ENGL 242C -- Spring Quarter 2009

READING FICTION (Epistemologies of Justice: Crime and the Detective Fiction Genre) Hisayasu M-Th 10:30- 13015

According to the general catalog, English 242 is designed to develop practices of “critical interpretation” around the question of “meaning” in fiction. In this class we will train that critical lens towards the various historically and geographically specific meanings of one of popular fiction’s most resilient genres: the detective narrative. From Sherlock Holmes, to Batman, to Veronica Mars, detective stories are a ubiquitous cultural force. As a genre, these fictions are primarily concerned with the discovery of a necessary truth (the criminal act) and the various means and methods by which that truth may be brought to light (the investigation). Critically locating this genre within history, then, means investigating the cultural pre-conditions for both criminal guilt and justice. How can the criminal be identified according to these texts? How does the rise of sciences like psychology and genetics aid or complicate this investigation? How do social structures built around gender and race politics inform the knowledge and authority of the detective? In working within these fields, we will also ask how these texts implicitly critique detective fictions’ reliance on truth and certainty. Our mode of “critical interpretation” will hopefully allow us to see these fictions as both emerging from specific contexts and responding to those contexts in complex ways.

Reading for this class will be heavy, and composed of both “literary” and “popular” examples of the genre.

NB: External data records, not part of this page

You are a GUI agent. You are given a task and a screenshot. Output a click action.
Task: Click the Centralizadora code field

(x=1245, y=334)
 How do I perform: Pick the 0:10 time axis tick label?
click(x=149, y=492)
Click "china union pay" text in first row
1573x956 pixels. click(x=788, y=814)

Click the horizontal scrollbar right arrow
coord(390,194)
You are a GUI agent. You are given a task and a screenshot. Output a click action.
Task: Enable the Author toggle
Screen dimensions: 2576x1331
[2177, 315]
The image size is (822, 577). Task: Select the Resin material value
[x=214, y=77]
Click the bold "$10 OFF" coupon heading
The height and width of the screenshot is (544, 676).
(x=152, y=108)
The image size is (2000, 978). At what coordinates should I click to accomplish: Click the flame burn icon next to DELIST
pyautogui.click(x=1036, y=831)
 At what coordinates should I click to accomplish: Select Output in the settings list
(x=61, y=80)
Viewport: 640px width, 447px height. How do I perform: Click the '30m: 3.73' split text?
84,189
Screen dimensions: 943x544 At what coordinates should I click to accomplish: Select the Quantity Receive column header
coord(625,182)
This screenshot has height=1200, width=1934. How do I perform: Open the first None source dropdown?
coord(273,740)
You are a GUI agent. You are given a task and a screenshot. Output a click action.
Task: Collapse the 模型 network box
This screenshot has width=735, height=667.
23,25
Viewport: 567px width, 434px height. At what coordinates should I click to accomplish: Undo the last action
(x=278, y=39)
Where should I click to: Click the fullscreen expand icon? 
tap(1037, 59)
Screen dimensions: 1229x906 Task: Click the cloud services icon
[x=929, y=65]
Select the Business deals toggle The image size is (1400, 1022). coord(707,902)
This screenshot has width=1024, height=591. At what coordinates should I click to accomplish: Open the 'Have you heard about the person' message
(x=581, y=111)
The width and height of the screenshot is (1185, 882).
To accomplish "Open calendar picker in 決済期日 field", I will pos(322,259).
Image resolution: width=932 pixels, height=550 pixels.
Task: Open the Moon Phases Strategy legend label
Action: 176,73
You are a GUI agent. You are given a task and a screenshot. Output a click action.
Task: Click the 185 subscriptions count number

Required texts will include short stories from Sir Arthur Conan Doyle, Agatha Christie, and Edgar Allen Poe, novels by Joseph Conrad, Raymond Chandler, Walter Mosley and Paul Auster, and films such as Roman Polanski’s Chinatown and Ridley Scott’s Bladerunner. Short readings in cultural history and genre theory will also be included.

English 242 is also a “W” credit course that requires a set amount of writing and a series of required revisions. In this class, the writing will take the form of two required, 5-7 page analysis papers (with three optional due dates) and a mandatory set of revisions due at the end of the course. Additional course assignments may include weekly journal entries and a comprehensive final exam.